Tuer Pétain, polar historique de Pascal Chabaud
Ce n’est sans doute pas un hasard si la préface de ce deuxième roman de Pascal Chabaud émane de Bénédicte Vergez-Chaignon, collaboratrice de Daniel Cordier. Car on se retrouve immédiatement plongé dans « Alias Caracalla ».
Au-delà de l’atmosphère délétère de cet hiver 41, c’est toute la dramaturgie de la France de Vichy qui étreint le lecteur. J’avais beaucoup apprécié la première enquête de Joseph Dumont, ce jeune inspecteur de police affilié à un réseau de résistance et naturellement en butte au sinistre policier Fernand Brouyard – dit « l’épais brouillard » - 1,65 m et 120 kilos, antisémite notoire et facsiste.
En ces temps de disette alimentaire et d’humiliations répétées de la part de la puissance occupante, les attitudes se crispent : les uns et les autres ont choisi leur camp, alors que le gouvernement du Maréchal – Darlan, Pucheu … - cherche à négocier des accommodements ou des compensations aux cruelles conditions de l’armistice. Sans aucun succès.

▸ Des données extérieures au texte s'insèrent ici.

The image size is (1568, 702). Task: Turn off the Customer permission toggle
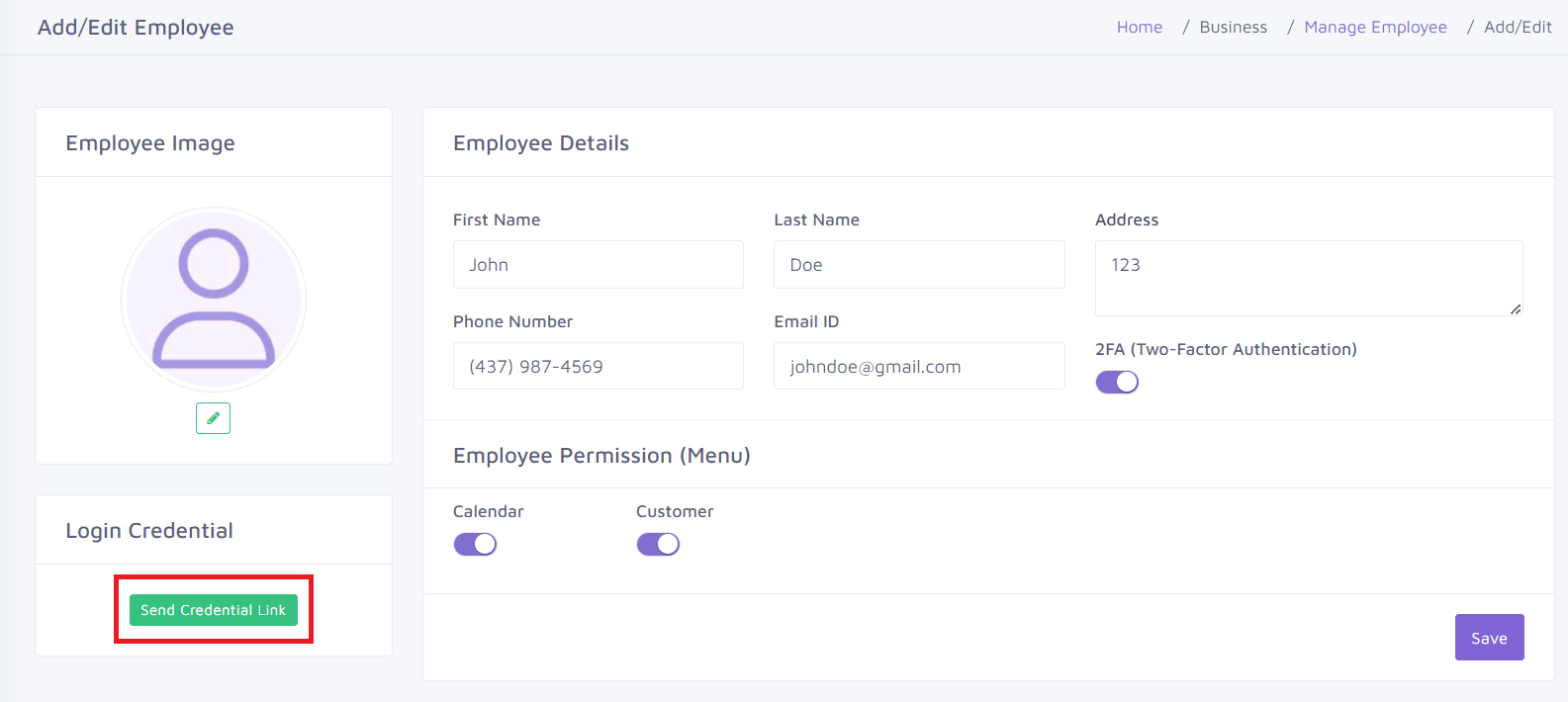(x=658, y=544)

C’est le temps des trahisons, des délations, des règlements de compte. La première enquête de Joseph Dumont concerne l’assassinat de Gaston Tournayre, découvert par son épouse dans sa pharmacie. Un fieffé salopard dont la liste des tueurs potentiels est particulièrement fournie. Cependant, les constatations montrent qu’il n’a pas été tué sur place … et qu’il s’est rendu récemment à La Garde, le village où les parents de Joseph exploitent des vignes.
Autre préoccupation pour Joseph : la recherche de Jonas, le chef d’un réseau d’évasion de Juifs vers la Suisse, autour duquel le filet de la police se resserre. Et, par-dessus le marché, un tireur particulièrement habile vient de tenter d’abattre le Maréchal Pétain. Seul un heureux hasard a sauvé la mise au chef de l’Etat, mais l’assassin s’est envolé. Le paradoxe est que Joseph, très opposé à Pétain, est chargé de retrouver son assassin avant qu'il ne récidive car la disparition du Maréchal précipiterait la nomination d'un Gauleiter en France.

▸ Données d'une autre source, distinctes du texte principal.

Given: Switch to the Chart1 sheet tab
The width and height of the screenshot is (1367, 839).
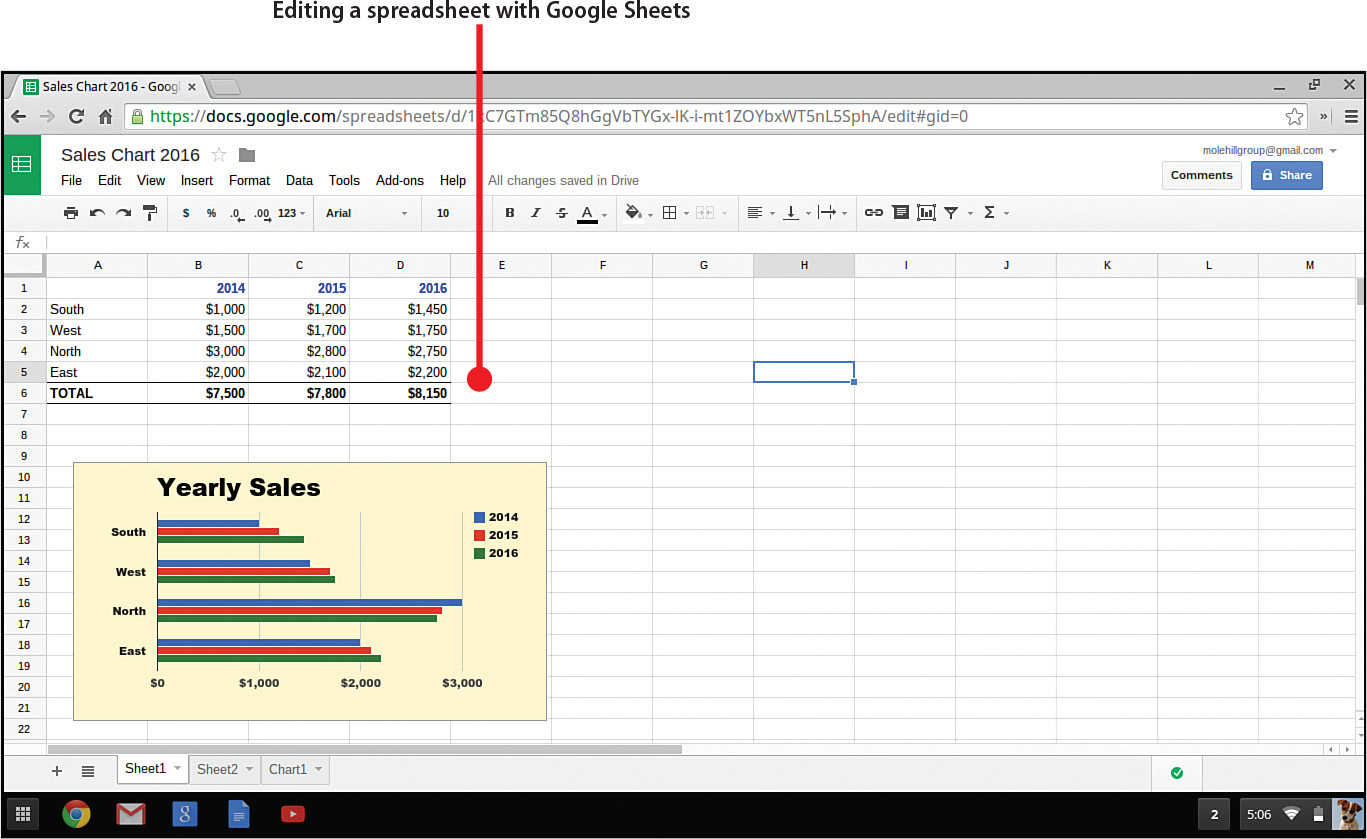Looking at the screenshot, I should click(288, 769).
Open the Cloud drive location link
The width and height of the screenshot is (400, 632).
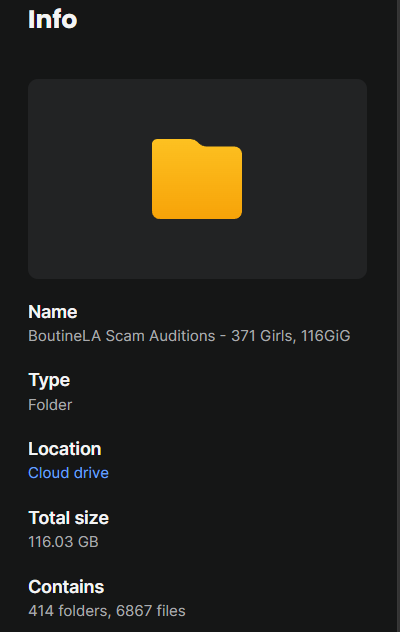pos(68,473)
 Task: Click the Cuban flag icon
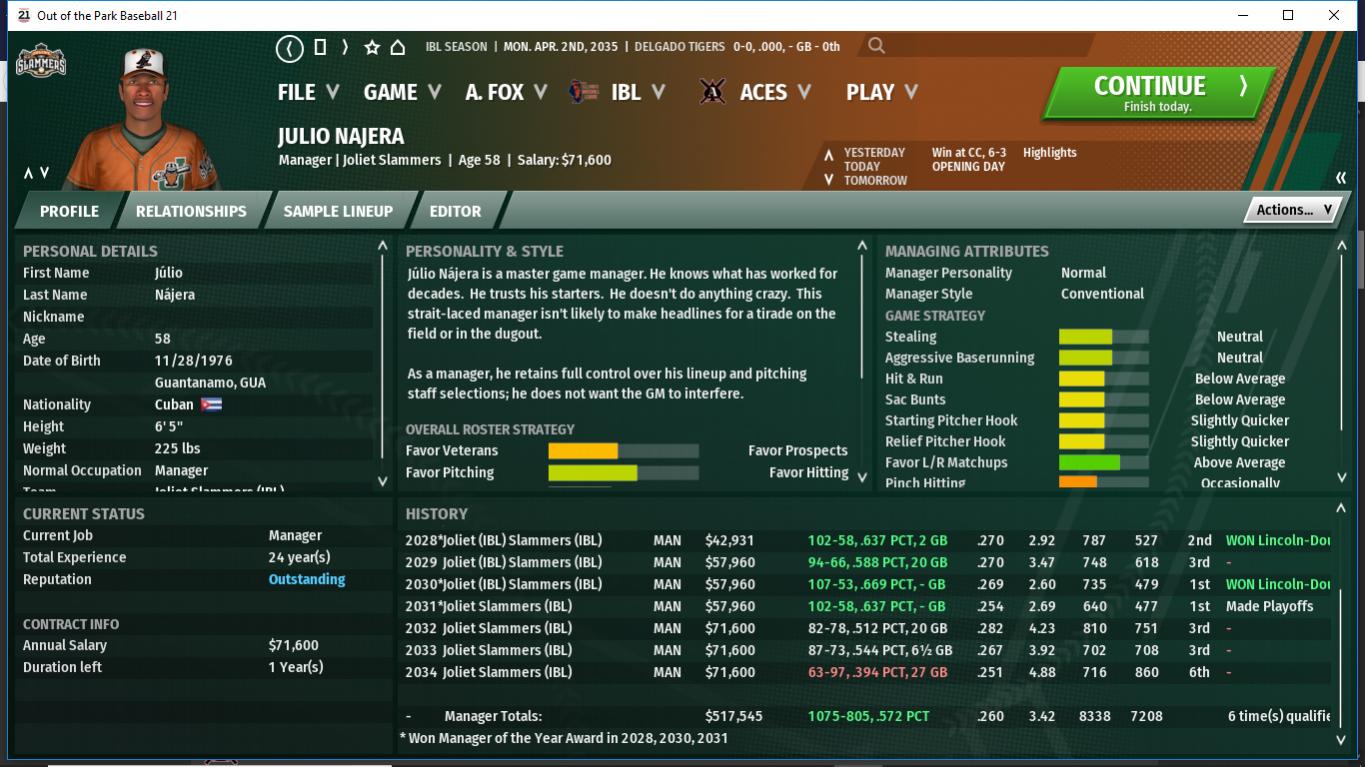211,405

Plus encore que le déroulement simultané de plusieurs intrigues, c’est l’ambiance de l’époque qui étreint le lecteur : à qui se fier, comment éviter les imprudences qui peuvent s’avérer fatales, la cruauté des interrogatoires, le courage absolu qui conduit au sacrifice, le rôle des femmes … Entre Clermont-Ferrand et Lyon, au cœur de cette zone non encore occupée, une France fracturée entre camps irréconciliables : les gaullistes, communistes et collabos, le triste résultat d’une guerre perdue et d’une résistance à l’ennemi encore mal organisée.
Un roman aussi passionnant que tragique. J’attends la suite, à paraître, comme je l’espère, dans moins de trois ans cette fois.
Tuer Pétain, polar historique de Pascal Chabaud, éditions Signe, 260 p., 20€.